Her husband, Joel Gonzalez, said his father had also been unable to escape and was believed to be “buried back there, at the house.”

SUNDAY’S ERUPTION
The National Coordination for Disaster Reduction of Guatemala spokesman David de Leon said the volcano first erupted around midday Sunday, billowing smoke and ash miles into the sky. Then around 2pm, came a new, more powerful explosion.

Soon, searing flows of lava, ash and rock mixed with water and debris were gushing down the volcano’s flanks, blocking roads and burning homes. “It travelled much faster. It arrived in communities right when the evacuation alerts were being sent out,” de Leon said.

Authorities scrambled to issue an evacuation order. Some communities emptied out safely. But in places like Los Lotes and the village of El Rodeo, about 12 kilometres downslope from the crater, it was too late for many.

The fast-moving flows overtook people in homes and streets with temperatures reaching as high as 700 degrees Celsius, and hot ash and volcanic gases that can cause rapid asphyxiation.

“As soon as we received the information around 6am that the volcano was in an eruptive phase, the protocol was initiated to verify with different sectors and also talk to the communities, to community leaders,” De Leon said. “We had the information from our scientific service, and they told us the trend was that the activity was diminishing.”
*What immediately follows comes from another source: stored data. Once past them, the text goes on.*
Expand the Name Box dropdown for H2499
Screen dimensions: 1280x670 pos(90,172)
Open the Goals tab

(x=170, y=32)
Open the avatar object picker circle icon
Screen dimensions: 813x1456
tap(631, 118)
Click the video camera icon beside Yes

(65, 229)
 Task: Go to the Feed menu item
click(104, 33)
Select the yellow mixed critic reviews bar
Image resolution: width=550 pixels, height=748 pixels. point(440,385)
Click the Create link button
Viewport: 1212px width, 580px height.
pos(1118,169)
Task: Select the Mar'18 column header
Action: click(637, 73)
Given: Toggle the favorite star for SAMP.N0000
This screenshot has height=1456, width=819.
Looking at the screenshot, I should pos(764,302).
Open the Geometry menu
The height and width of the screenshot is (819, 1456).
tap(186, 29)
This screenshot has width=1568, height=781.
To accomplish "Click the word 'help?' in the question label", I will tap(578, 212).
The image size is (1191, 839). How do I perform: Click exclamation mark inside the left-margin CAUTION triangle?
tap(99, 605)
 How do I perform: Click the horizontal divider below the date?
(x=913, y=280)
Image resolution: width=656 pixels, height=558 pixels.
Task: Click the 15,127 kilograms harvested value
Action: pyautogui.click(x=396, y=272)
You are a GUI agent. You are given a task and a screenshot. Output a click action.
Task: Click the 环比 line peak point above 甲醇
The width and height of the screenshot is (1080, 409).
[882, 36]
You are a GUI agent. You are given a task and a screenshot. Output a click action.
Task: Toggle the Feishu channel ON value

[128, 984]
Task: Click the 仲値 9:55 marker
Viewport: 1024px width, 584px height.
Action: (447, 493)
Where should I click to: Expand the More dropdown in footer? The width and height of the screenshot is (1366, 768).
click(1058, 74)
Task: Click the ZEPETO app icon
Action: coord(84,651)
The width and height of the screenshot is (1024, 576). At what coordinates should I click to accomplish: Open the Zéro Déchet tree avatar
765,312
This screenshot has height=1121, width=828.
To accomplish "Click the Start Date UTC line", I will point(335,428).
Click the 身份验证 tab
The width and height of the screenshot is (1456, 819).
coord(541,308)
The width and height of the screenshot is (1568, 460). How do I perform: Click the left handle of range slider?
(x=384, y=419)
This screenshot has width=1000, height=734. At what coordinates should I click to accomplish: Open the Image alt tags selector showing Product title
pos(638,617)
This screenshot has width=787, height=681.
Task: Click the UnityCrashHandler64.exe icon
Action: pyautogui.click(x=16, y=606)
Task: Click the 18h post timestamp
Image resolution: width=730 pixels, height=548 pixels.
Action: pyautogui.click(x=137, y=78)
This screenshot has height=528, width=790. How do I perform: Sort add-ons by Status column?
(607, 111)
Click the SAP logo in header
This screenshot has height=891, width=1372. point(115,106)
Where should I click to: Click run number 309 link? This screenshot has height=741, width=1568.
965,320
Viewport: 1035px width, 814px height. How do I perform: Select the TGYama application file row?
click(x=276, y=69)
In El Rodeo on Monday, heavily armed soldiers wearing blue masks to avoid breathing in ash stood guard behind yellow tape cordoning off the disaster scene. Helmeted workers carried bodies away on stretchers, and smoke was still rising from some parts of the ashen landscape strewn with boulders and other debris.

President Jimmy Morales travelled to survey the disaster area. Emergency crews in helicopters managed to pull at least 10 people alive from areas cut off by the flows. Conred said 3271 people had been evacuated.